Xi Jinping is the most authoritarian Chinese leader since Mao Zedong. But in bolstering the power of the Communist party, is he putting China's future at risk?by Willy Lam / May 21, 2015 / Leave a comment
Published in June 2015 issue of Prospect Magazine
In April, the Chinese authorities imposed a seven-year jail sentence on a 71-year-old female journalist named Gao Yu. Gao, who suffers from serious heart problems, had been arrested a year earlier for reportedly passing a copy of “Document No 9”—which forbids members of the Chinese Communist Party (CCP) and college professors from talking about “seven taboo areas,” including democracy, media freedom and judicial independence—to a New-York based Chinese-language publication. Well before her detention, however, copies of the document had been disseminated by newspapers and websites in Hong Kong, Taiwan and in the United States. That the regime of President Xi Jinping should feel it necessary to imprison an elderly journalist shows not only its ruthlessness, but also its paranoia about challenges to its authority, big and small.

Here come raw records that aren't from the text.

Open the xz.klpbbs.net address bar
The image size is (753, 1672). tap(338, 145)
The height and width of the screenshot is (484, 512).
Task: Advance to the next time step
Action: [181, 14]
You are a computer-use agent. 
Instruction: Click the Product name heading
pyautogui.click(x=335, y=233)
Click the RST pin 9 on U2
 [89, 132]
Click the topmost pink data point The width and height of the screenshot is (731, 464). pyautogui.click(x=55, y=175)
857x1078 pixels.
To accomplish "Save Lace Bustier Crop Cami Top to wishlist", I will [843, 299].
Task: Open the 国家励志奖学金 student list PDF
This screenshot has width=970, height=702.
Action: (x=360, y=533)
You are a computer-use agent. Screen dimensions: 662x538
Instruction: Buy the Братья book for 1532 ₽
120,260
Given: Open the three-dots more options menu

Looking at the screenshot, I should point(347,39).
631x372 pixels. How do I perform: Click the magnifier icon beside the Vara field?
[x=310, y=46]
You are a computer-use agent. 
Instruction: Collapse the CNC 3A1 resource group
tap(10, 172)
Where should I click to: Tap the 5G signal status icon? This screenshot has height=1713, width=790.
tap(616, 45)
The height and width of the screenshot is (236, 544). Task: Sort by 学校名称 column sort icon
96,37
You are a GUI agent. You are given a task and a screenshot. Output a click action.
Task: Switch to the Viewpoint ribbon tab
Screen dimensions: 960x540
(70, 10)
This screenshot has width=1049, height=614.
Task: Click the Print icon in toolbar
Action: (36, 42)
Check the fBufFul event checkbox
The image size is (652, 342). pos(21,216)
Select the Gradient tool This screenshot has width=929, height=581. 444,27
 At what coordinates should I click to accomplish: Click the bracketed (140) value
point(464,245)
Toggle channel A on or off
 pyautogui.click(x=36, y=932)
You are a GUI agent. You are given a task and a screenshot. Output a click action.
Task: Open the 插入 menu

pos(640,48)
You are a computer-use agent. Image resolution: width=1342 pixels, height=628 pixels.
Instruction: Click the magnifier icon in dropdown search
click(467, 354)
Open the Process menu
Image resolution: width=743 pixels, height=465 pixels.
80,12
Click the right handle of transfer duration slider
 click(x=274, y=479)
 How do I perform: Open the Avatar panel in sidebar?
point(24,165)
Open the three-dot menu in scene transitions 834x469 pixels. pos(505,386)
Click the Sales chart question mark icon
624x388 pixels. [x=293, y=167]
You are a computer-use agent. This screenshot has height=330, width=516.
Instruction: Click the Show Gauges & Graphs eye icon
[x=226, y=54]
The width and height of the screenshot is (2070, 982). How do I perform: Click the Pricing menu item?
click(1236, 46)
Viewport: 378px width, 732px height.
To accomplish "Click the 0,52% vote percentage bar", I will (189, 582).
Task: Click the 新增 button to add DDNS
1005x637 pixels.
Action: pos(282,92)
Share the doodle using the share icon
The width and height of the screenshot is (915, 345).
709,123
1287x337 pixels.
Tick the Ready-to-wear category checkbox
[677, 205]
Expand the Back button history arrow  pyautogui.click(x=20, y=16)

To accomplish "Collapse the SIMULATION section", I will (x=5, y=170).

Xi, who became General Secretary of the CCP in late 2012, and State President soon afterwards, is the most authoritarian Chinese leader since Mao Zedong, the revolutionary founding father of the People’s Republic of China (PRC). Mao’s determination to transform China radically from a country of farms and peasants to a world power in industry led to the Great Famine of 1958 to 1961, and later to the Cultural Revolution in which those deemed ideologically unreliable were persecuted in huge numbers.
Just over two years since Xi formally took power, his moves to consolidate state control have confounded all those who thought that, as the son of a renowned liberal, he would continue the steady liberalisation of the past 30 years. He was only 59 when he became President, relatively young for a Chinese leader; surely, many thought, his values would have been shaped too by China’s increasing openness to the world during his adult years?
But like Mao, he has made the preservation of the power of the Communist Party his overriding goal. His motive appears partly to be to counter the growing demands of the new, large middle class, created by China’s recent transformation. In doing so, however, Xi runs the risk of reversing many of the extraordinary advances that China has made since the reforms introduced in the late 1970s and early 1980s by Mao’s successor, Deng Xiaoping, the leader who opened up China to the rest of the world.